» **Aim of the exercise**:
In the listing that follows, count each line where the word "screenshot" appears; write nothing but the count.

+---+

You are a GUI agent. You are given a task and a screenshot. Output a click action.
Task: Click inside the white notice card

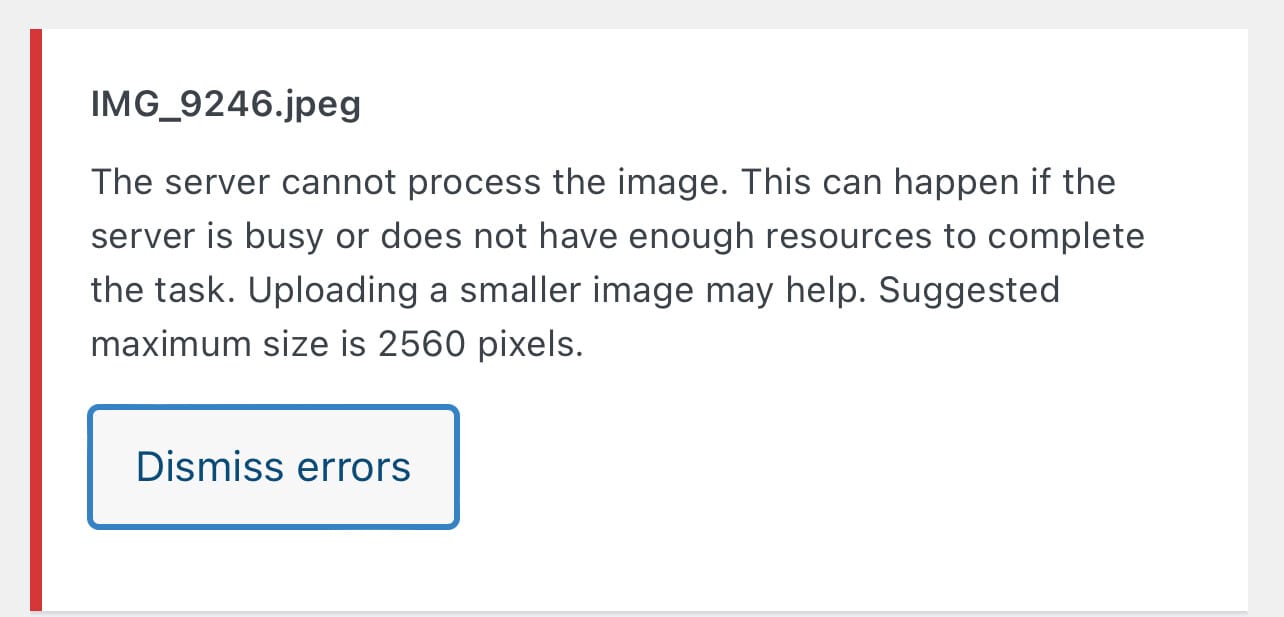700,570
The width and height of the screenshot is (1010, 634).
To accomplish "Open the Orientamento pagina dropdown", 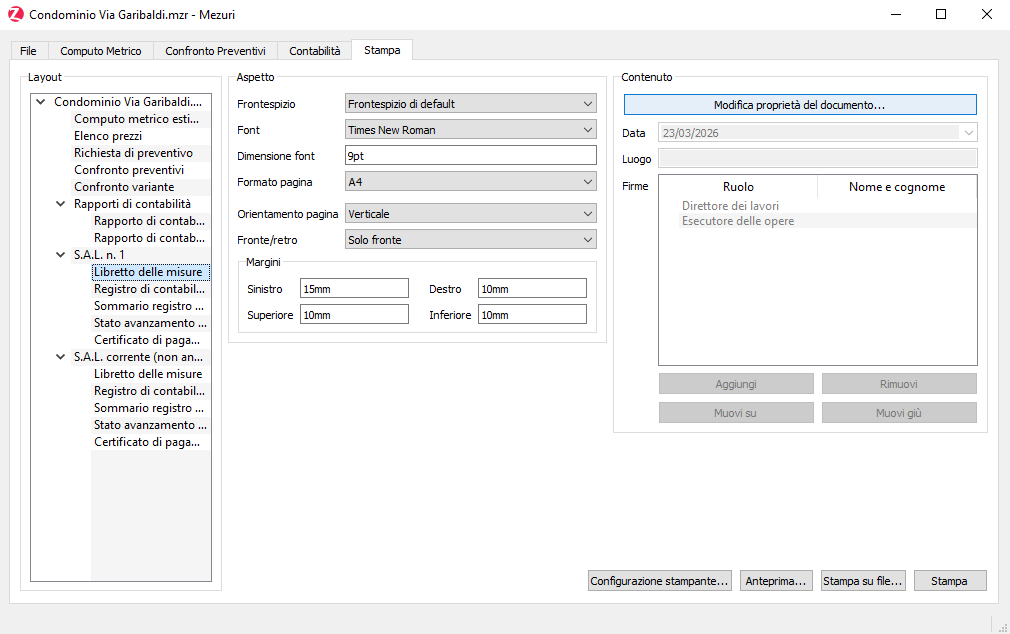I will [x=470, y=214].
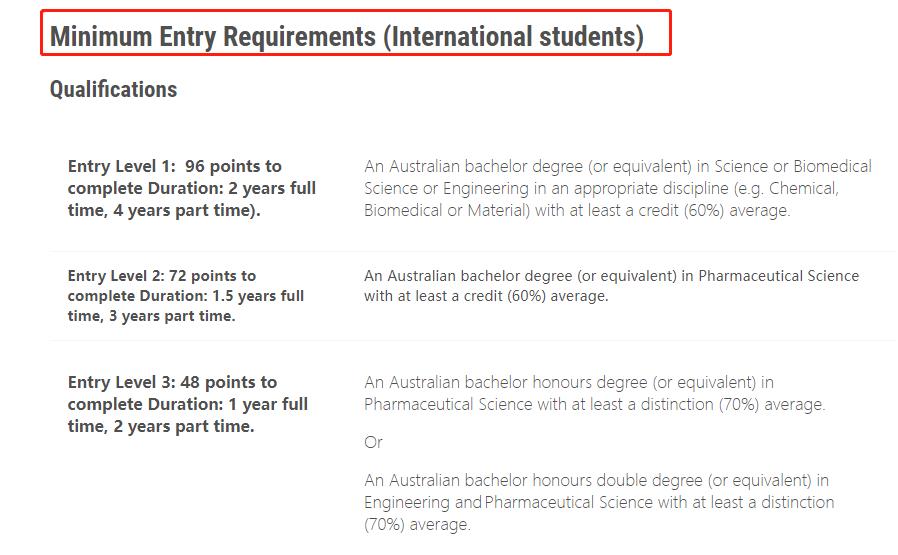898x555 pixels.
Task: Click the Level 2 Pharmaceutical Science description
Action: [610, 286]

+---+

» **Task answer**:
2